In the situation in which the defendant acted, any movement rapidly made was unlikely to afford approaching traffic a warning sufficient to permit avoidance of collision. The defendant, seated on the left of his truck, could have bad little opportunity to observe traffic from the west until his truck was partially in the eastbound lane. Nevertheless, it is a fair inference that he could have seen by the cars parked on his right when his truck was several feet nearer the curb than the twelve feet over which it could be found to have traveled. Had he proceeded cautiously, stopping when he could see and be seen past adjacent cars, but before reaching the lane where eastbound travel was to be expected, or if he had given some other warning, his purpose to enter the lane would have been foreseeable and the accident might have been avoided. His conduct could be found not unlike that considered in Fine v. Parella, 92 N.H. 81, and Tufts v. White, 92 N.H. 158: driving "where he could not see ahead at a speed in disregard of precaution to avoid dangers in the form of obstructions whether innocently or negligently in his path." Fine v. Parella, supra, 83.
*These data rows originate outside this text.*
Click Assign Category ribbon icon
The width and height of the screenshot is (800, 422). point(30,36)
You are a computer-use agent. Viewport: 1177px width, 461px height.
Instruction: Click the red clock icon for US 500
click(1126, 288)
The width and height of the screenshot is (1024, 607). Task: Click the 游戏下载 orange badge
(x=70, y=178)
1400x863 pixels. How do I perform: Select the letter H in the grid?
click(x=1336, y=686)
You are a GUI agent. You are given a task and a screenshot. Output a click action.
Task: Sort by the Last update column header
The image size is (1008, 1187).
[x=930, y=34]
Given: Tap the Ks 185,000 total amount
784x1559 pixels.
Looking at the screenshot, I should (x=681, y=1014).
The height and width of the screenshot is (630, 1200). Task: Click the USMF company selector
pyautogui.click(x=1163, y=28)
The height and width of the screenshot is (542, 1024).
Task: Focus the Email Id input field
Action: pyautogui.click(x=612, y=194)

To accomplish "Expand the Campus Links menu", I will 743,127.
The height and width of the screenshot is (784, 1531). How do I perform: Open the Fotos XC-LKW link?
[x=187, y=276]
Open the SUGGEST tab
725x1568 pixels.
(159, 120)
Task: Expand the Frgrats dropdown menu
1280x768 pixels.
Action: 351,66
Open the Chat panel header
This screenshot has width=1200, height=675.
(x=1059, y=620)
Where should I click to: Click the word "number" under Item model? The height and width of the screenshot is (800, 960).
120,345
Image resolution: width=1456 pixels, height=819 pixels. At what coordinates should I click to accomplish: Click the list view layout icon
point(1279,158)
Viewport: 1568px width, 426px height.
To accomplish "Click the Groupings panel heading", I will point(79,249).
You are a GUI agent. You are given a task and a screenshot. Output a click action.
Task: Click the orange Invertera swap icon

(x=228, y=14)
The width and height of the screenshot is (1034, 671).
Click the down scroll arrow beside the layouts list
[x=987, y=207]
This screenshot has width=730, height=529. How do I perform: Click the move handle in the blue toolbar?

With respect to the defendant's negligence the case differs in no material respect from that of Halley v. Brown, 92 N.H. 1, where motions for a nonsuit and directed verdict were held properly denied. See also, Lee v. Donnelly, supra.
Nor does this case differ essentially from the Halley case so far as the issue of contributory negligence is concerned. The burden of proof was upon the defendant. There was evidence that the plaintiff was surprised by the defendant's sudden exodus, even though recognizing its possibility; and that he took some care for his own safety. There was no evidence that he should have seen the truck sooner. It could be found that the time available for action was at most two and a fraction seconds, and that he was called upon to act in an emergency, if not instinctively. Kardasinski v. Koford, 88 N.H. 444, 447; Morin v. Morin, 89 N.H. 206, 208, 209. Whether in operating vehicle which could be found likely to overturn on a sudden change of course with the brakes applied, the plaintiff was negligent in failing to avoid collision by turning sooner to his left was for the jury to determine in the light of all the evidence. The plaintiff testified that he did all that he could to avoid the accident. Whether that was all that a man of average prudence would have done under the circumstances was a jury question. Halley v. Brown, supra; Holt v. Grimard, ante, 255, 258.